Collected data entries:
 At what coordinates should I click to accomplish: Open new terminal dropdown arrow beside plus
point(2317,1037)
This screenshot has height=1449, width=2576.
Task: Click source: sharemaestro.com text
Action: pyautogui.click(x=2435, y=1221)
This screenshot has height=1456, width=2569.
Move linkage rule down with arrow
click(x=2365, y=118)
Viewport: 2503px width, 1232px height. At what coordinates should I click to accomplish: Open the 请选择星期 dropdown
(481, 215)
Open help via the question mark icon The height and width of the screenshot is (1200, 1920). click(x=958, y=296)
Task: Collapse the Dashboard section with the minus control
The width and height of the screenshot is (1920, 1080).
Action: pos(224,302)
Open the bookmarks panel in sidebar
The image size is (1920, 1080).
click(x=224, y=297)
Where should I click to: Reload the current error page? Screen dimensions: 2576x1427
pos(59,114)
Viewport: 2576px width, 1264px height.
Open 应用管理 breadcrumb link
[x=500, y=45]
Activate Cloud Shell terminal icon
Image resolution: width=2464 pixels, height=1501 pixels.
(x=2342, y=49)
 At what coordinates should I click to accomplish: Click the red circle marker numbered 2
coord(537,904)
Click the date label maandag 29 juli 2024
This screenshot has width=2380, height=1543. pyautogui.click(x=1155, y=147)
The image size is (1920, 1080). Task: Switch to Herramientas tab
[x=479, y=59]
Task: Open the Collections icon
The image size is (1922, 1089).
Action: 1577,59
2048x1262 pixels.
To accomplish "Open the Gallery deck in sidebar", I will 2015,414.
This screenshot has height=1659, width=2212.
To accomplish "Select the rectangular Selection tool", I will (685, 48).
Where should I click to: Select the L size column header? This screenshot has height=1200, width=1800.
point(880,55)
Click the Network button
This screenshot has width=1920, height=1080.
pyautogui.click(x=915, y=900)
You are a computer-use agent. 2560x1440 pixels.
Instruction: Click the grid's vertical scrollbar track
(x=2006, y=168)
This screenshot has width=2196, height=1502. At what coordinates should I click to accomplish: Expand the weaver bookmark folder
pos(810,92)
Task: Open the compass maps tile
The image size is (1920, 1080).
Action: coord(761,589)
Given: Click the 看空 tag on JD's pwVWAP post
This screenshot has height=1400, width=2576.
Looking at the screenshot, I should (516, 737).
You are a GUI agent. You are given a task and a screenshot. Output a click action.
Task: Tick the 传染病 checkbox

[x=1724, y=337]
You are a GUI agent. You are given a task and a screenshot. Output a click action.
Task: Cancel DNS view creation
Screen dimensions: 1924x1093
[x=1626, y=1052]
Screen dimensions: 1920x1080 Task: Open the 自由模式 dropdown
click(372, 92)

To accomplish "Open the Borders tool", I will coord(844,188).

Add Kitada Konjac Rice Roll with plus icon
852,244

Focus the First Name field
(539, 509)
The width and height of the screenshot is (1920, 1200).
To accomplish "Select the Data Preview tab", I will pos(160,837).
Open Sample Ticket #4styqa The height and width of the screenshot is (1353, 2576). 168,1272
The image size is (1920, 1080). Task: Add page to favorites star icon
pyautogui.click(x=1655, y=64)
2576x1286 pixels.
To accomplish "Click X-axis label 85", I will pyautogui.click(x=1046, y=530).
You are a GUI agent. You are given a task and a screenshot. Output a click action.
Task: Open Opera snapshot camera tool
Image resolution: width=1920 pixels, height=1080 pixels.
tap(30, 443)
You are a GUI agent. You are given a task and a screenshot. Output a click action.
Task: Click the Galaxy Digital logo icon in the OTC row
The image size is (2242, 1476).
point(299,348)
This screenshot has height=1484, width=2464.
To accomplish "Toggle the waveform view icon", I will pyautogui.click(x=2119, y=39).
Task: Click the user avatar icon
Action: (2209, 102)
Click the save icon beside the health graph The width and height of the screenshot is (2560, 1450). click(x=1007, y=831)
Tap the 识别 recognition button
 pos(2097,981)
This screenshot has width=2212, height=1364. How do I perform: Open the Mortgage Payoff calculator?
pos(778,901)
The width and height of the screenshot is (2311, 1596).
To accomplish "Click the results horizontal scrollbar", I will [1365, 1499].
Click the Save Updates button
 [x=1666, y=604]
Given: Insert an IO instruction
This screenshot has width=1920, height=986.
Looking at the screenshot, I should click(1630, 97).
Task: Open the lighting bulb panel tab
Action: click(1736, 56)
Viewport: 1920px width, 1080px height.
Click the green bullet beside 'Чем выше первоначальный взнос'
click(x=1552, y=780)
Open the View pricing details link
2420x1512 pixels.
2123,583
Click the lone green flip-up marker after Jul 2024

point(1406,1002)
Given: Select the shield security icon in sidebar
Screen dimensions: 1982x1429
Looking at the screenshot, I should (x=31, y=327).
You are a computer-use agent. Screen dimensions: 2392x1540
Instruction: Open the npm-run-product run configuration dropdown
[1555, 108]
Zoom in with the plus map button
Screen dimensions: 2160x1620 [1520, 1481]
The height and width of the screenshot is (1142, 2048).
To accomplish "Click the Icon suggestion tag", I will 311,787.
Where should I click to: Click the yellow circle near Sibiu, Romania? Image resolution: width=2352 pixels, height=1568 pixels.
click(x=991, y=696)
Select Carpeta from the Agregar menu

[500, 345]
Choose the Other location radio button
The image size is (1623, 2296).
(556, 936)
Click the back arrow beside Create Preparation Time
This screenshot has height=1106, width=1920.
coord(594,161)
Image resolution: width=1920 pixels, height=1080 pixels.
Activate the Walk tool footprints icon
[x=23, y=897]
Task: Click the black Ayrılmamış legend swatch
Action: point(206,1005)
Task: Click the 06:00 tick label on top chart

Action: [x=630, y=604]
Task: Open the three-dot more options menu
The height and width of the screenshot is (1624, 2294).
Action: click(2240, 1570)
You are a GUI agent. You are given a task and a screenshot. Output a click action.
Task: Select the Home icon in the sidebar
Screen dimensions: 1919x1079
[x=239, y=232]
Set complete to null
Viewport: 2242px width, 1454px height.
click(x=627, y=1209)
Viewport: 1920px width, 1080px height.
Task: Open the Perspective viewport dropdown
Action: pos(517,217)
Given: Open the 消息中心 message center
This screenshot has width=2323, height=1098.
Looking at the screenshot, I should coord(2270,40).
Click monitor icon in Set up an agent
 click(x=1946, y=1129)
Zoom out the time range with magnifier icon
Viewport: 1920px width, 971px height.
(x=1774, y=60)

What to work on: What you write must match the records above exactly, line for line.

Answer to this problem:
 At what coordinates should I click to accomplish: Open new terminal dropdown arrow beside plus
point(2317,1037)
This screenshot has height=1449, width=2576.
Task: Click source: sharemaestro.com text
Action: pyautogui.click(x=2435, y=1221)
This screenshot has height=1456, width=2569.
Move linkage rule down with arrow
click(x=2365, y=118)
Viewport: 2503px width, 1232px height. At what coordinates should I click to accomplish: Open the 请选择星期 dropdown
(481, 215)
Open help via the question mark icon The height and width of the screenshot is (1200, 1920). click(x=958, y=296)
Task: Collapse the Dashboard section with the minus control
The width and height of the screenshot is (1920, 1080).
Action: pos(224,302)
Open the bookmarks panel in sidebar
The image size is (1920, 1080).
click(x=224, y=297)
Where should I click to: Reload the current error page? Screen dimensions: 2576x1427
pos(59,114)
Viewport: 2576px width, 1264px height.
Open 应用管理 breadcrumb link
[x=500, y=45]
Activate Cloud Shell terminal icon
Image resolution: width=2464 pixels, height=1501 pixels.
(x=2342, y=49)
 At what coordinates should I click to accomplish: Click the red circle marker numbered 2
coord(537,904)
Click the date label maandag 29 juli 2024
This screenshot has width=2380, height=1543. pyautogui.click(x=1155, y=147)
The image size is (1920, 1080). Task: Switch to Herramientas tab
[x=479, y=59]
Task: Open the Collections icon
The image size is (1922, 1089).
Action: 1577,59
2048x1262 pixels.
To accomplish "Open the Gallery deck in sidebar", I will 2015,414.
This screenshot has height=1659, width=2212.
To accomplish "Select the rectangular Selection tool", I will (685, 48).
Where should I click to: Select the L size column header? This screenshot has height=1200, width=1800.
point(880,55)
Click the Network button
This screenshot has width=1920, height=1080.
pyautogui.click(x=915, y=900)
You are a computer-use agent. 2560x1440 pixels.
Instruction: Click the grid's vertical scrollbar track
(x=2006, y=168)
This screenshot has width=2196, height=1502. At what coordinates should I click to accomplish: Expand the weaver bookmark folder
pos(810,92)
Task: Open the compass maps tile
The image size is (1920, 1080).
Action: coord(761,589)
Given: Click the 看空 tag on JD's pwVWAP post
This screenshot has height=1400, width=2576.
Looking at the screenshot, I should (516, 737).
You are a GUI agent. You are given a task and a screenshot. Output a click action.
Task: Tick the 传染病 checkbox

[x=1724, y=337]
You are a GUI agent. You are given a task and a screenshot. Output a click action.
Task: Cancel DNS view creation
Screen dimensions: 1924x1093
[x=1626, y=1052]
Screen dimensions: 1920x1080 Task: Open the 自由模式 dropdown
click(372, 92)

To accomplish "Open the Borders tool", I will coord(844,188).

Add Kitada Konjac Rice Roll with plus icon
852,244

Focus the First Name field
(539, 509)
The width and height of the screenshot is (1920, 1200).
To accomplish "Select the Data Preview tab", I will pos(160,837).
Open Sample Ticket #4styqa The height and width of the screenshot is (1353, 2576). 168,1272
The image size is (1920, 1080). Task: Add page to favorites star icon
pyautogui.click(x=1655, y=64)
2576x1286 pixels.
To accomplish "Click X-axis label 85", I will pyautogui.click(x=1046, y=530).
You are a GUI agent. You are given a task and a screenshot. Output a click action.
Task: Open Opera snapshot camera tool
Image resolution: width=1920 pixels, height=1080 pixels.
tap(30, 443)
You are a GUI agent. You are given a task and a screenshot. Output a click action.
Task: Click the Galaxy Digital logo icon in the OTC row
The image size is (2242, 1476).
point(299,348)
This screenshot has height=1484, width=2464.
To accomplish "Toggle the waveform view icon", I will pyautogui.click(x=2119, y=39).
Task: Click the user avatar icon
Action: (2209, 102)
Click the save icon beside the health graph The width and height of the screenshot is (2560, 1450). click(x=1007, y=831)
Tap the 识别 recognition button
 pos(2097,981)
This screenshot has width=2212, height=1364. How do I perform: Open the Mortgage Payoff calculator?
pos(778,901)
The width and height of the screenshot is (2311, 1596).
To accomplish "Click the results horizontal scrollbar", I will [1365, 1499].
Click the Save Updates button
 [x=1666, y=604]
Given: Insert an IO instruction
This screenshot has width=1920, height=986.
Looking at the screenshot, I should click(1630, 97).
Task: Open the lighting bulb panel tab
Action: click(1736, 56)
Viewport: 1920px width, 1080px height.
Click the green bullet beside 'Чем выше первоначальный взнос'
click(x=1552, y=780)
Open the View pricing details link
2420x1512 pixels.
2123,583
Click the lone green flip-up marker after Jul 2024

point(1406,1002)
Given: Select the shield security icon in sidebar
Screen dimensions: 1982x1429
Looking at the screenshot, I should (x=31, y=327).
You are a computer-use agent. Screen dimensions: 2392x1540
Instruction: Open the npm-run-product run configuration dropdown
[1555, 108]
Zoom in with the plus map button
Screen dimensions: 2160x1620 [1520, 1481]
The height and width of the screenshot is (1142, 2048).
To accomplish "Click the Icon suggestion tag", I will 311,787.
Where should I click to: Click the yellow circle near Sibiu, Romania? Image resolution: width=2352 pixels, height=1568 pixels.
click(x=991, y=696)
Select Carpeta from the Agregar menu

[500, 345]
Choose the Other location radio button
The image size is (1623, 2296).
(556, 936)
Click the back arrow beside Create Preparation Time
This screenshot has height=1106, width=1920.
coord(594,161)
Image resolution: width=1920 pixels, height=1080 pixels.
Activate the Walk tool footprints icon
[x=23, y=897]
Task: Click the black Ayrılmamış legend swatch
Action: point(206,1005)
Task: Click the 06:00 tick label on top chart

Action: [x=630, y=604]
Task: Open the three-dot more options menu
The height and width of the screenshot is (1624, 2294).
Action: click(2240, 1570)
You are a GUI agent. You are given a task and a screenshot. Output a click action.
Task: Select the Home icon in the sidebar
Screen dimensions: 1919x1079
[x=239, y=232]
Set complete to null
Viewport: 2242px width, 1454px height.
click(x=627, y=1209)
Viewport: 1920px width, 1080px height.
Task: Open the Perspective viewport dropdown
Action: pos(517,217)
Given: Open the 消息中心 message center
This screenshot has width=2323, height=1098.
Looking at the screenshot, I should coord(2270,40).
Click monitor icon in Set up an agent
 click(x=1946, y=1129)
Zoom out the time range with magnifier icon
Viewport: 1920px width, 971px height.
(x=1774, y=60)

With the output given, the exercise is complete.